Waktu masih nunjukan pukul lima lewat empat puluh lima. Sambil menunggu mesin cucinya berhenti berputar, Reina kembali ke rumah mungilnya. Dia mengambil seragam yang menggantung sebelum masuk ke dalam kamar mandi dan memakainya.

Sepeluh menit dia habiskan untuk mandi dan berisap, kini Reina sudah menggendong tas punggungnya yang berwarna biru muda. Cewek itu kembali ke rumah utama, dia melihat bi Sumi yang baru pulang dari pasar.

“Bi cuciannya masih ada di mesin, tolong beresin ya bi. Aku mau berangkat.” tutur Reina sebelum ke sekolah.

“Iya, nanti si mbok yang beresin,” bi Sumi mengambil kotak bekal berwarna biru. “Ini buat non Reina, jangan lupa di makan ya.”

“Makasih ya bi,” Reina mengambil bekal dari bi Sumi. Dia tersenyum karena setidaknya bi Sumi masih mau berbicara dengannya. Masih sangat perhatian padanya. “Aku berangkat bi, Assamu’alaikum.”

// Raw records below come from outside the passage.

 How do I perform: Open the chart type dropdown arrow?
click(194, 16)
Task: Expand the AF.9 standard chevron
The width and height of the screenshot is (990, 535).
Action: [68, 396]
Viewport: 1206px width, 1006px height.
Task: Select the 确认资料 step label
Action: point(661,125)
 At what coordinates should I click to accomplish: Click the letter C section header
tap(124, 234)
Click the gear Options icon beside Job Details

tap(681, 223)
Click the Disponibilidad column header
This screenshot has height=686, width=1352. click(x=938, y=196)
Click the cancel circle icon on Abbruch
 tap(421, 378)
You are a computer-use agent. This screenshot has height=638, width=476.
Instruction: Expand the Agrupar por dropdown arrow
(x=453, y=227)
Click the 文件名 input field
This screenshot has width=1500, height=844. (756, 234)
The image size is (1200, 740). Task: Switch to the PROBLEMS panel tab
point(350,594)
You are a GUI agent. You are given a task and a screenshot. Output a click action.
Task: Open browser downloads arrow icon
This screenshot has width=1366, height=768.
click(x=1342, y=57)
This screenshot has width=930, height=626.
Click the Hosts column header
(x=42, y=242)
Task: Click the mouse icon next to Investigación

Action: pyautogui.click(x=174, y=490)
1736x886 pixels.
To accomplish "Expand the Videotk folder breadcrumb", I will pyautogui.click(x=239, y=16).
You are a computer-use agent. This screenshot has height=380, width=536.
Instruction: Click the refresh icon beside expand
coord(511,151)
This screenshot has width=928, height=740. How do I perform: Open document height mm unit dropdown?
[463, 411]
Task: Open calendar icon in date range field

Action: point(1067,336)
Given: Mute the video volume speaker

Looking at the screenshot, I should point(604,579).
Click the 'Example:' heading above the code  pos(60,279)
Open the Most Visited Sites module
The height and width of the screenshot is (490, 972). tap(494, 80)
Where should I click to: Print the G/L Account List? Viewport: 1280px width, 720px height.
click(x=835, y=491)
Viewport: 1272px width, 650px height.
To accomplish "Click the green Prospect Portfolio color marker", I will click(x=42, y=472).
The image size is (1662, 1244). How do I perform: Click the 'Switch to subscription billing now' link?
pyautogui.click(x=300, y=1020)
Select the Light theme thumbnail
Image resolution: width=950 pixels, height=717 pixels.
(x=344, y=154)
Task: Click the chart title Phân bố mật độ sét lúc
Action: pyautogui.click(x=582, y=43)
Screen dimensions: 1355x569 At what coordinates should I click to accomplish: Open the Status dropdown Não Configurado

Hari ini Abdi tidak bisa menjemputnya. Cowok itu izin selama tiga hari untuk tidak sekolah karena ada urusan keluarga. Reina sebenarnya sedikit keberatan, karena itu artinya dia harus kembali mengeluarkan uangnya untuk ongkos. Sedangkan dia sendiri harus selalu berhemat.

Baru saja kakinya keluar dari gerbang rumahnya, tiba-tiba otak cantiknya yang tidak cerdas itu menemukan sebuah ide yang membuatnya menjadi merasa lebih cerdas. Dengan langkah pasti Reina melangkahkan kakinya menuju suatu tempat. Cewek itu tidak bisa berhenti tersenyum ketika membayangkan reaksi orang yang akan segera dia temui.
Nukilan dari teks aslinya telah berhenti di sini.